You guys are a Big disappointment to this generation, and a disgrace to the greatest Nigerian youths of the 50s, 60s and early 70s. Dem swear for Una?

Most of you guys have become a docile entity that is driven by the insatiable desire to reap where una no sow, expecting miracles when you have not worked and seeking help in all the wrong places (illuminati, native doctors and night vigils). The frustration in our humanity is exemplified in the confused non-ideological and non-intellectual capacity of today’s youths. The anger of your hunger is not hitting the minds of our youths and the vexation that has trailed governance nationally is almost unheard of among our youths even though the new Nigerian reality is most felt by these same youths.

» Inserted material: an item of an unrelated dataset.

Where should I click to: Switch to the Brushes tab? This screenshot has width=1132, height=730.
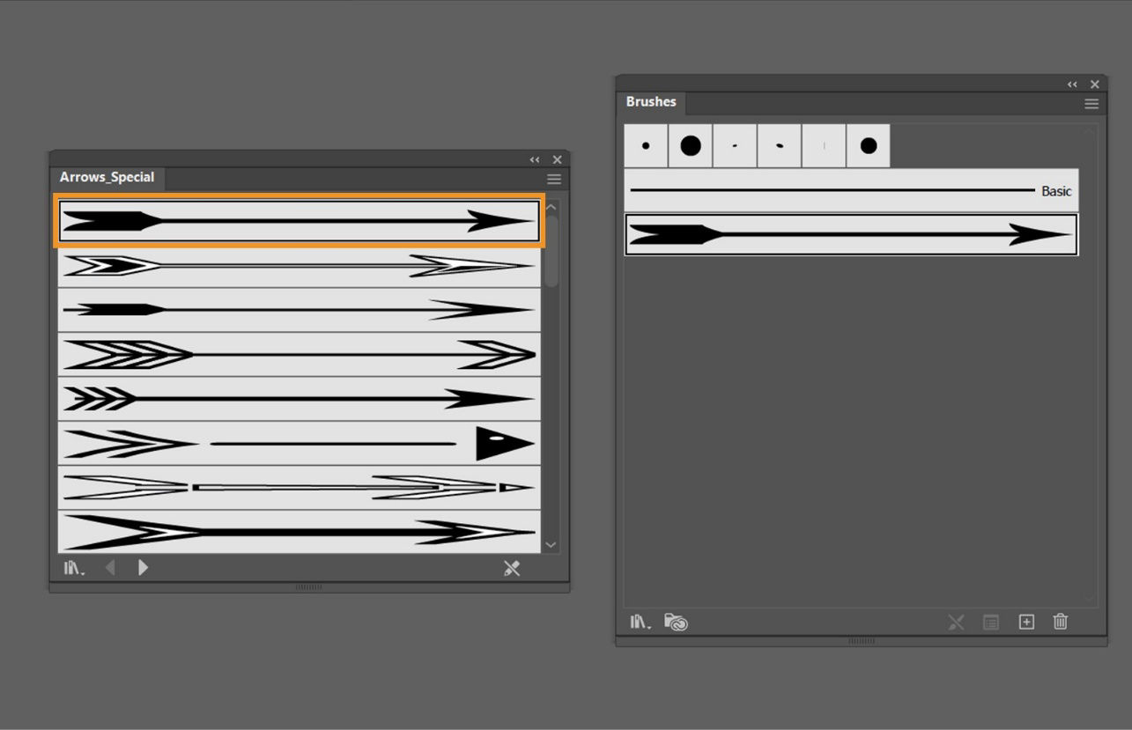652,102
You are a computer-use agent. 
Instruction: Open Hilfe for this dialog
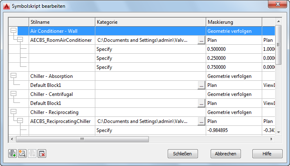(268, 154)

Kai!!! Una Mumu never Do?

For the past four decades, I have been fighting the course of the Nigerian youths and I still believe that Nigeria will be saved by its exceptional youths. After all, many great Nigerian youths have passed through me and have grown to become masters in their game. Like Tunde and Wumi Obe, the great Majek Fashek, Dede Mabiaku, Gloria Anozie Young, Jim Iyke, Ali Baba etc. They all passed through the Charlyboy University.

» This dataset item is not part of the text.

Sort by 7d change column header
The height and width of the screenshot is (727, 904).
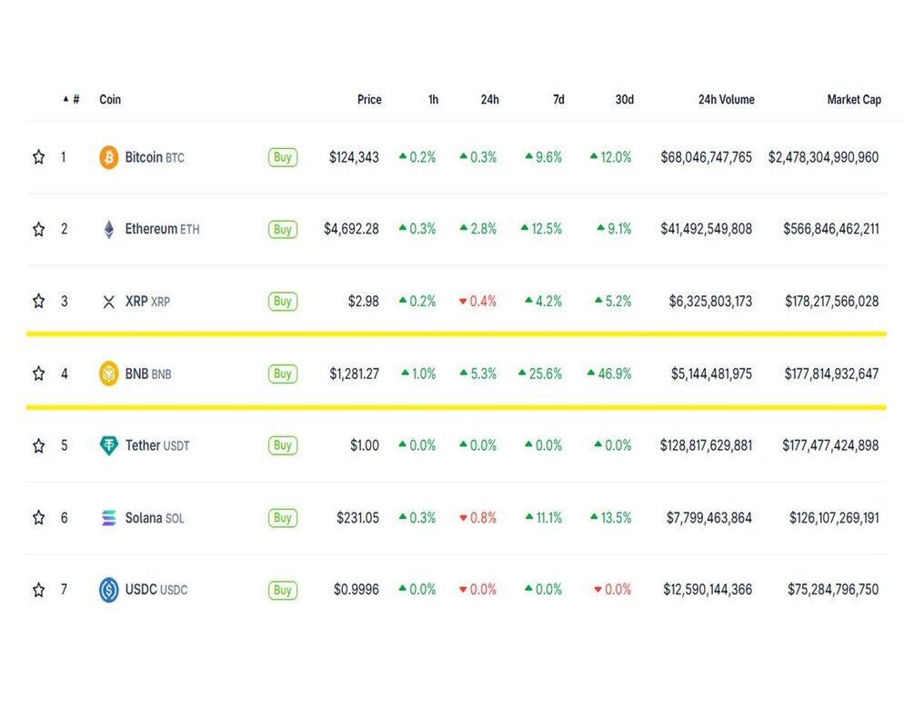pyautogui.click(x=558, y=100)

I have made and encouraged Big Stars who are even bigger today. Because of me, millions of Nigeria never gave up on their dreams, because they have been inspired by my tenacity, my focus, my hardwork,my consistency, belief in self and my never-say-die-spirit. So, how can my honourable intentions for the youths ever be in question. But when I see how so nonchalant and clueless most of them have become, I sometimes get demoralized.

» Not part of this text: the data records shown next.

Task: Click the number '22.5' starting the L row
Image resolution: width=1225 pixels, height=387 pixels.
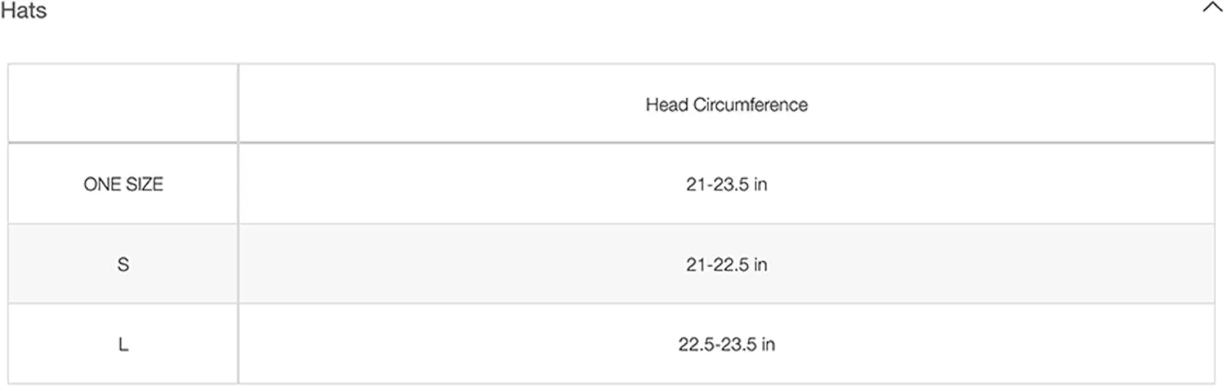Action: click(693, 345)
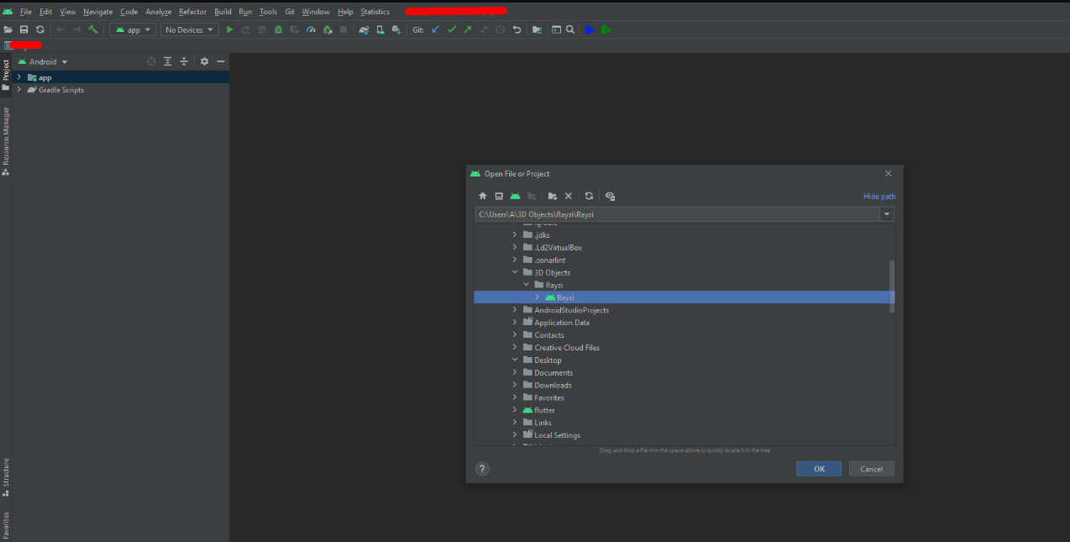The image size is (1070, 542).
Task: Toggle the Resource Manager side panel
Action: tap(6, 136)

When I called the youths to action, to fight to retrieve their stolen and kidnapped future, I was confronted with youths who are incapable of taking the bull by the horn and leading movements geared towards the Nigerian realignment.

Even with the Social media platforms that cut across Facebook, Twitter, Whatsapp, Instagram; which should be one of the deadliest weapon against our yahoo yahoo leadership, the Nigerian youths slaked. Rather what did I see? Ignorance, and an illiterate bunch that trades on insults, with their horrible english wey dey purge belle, incapable of moving from the virtual reality to the reality of their present situation.

When a few exceptional Nigerian youths came to me for support to lead the protest to fight corruption starting with the National Assembly I knew that this was the beginning of a new dawn. I immediately jumped on it. It was purely out of my desire to see and feel the reawakening of the lost breed of youthful activism and sustained engagement of old. It became personal.

With the interest of the youths at heart, I saw a platform for sustained resistance against audacious political criminality to be presented to those who are ready to change Nigerian from the top to the bottom. It was done to activate the firebrand spirit lost to the destructive generational problems; to inform the youths and ring it loud and clear that the moment of continuing engagement has come.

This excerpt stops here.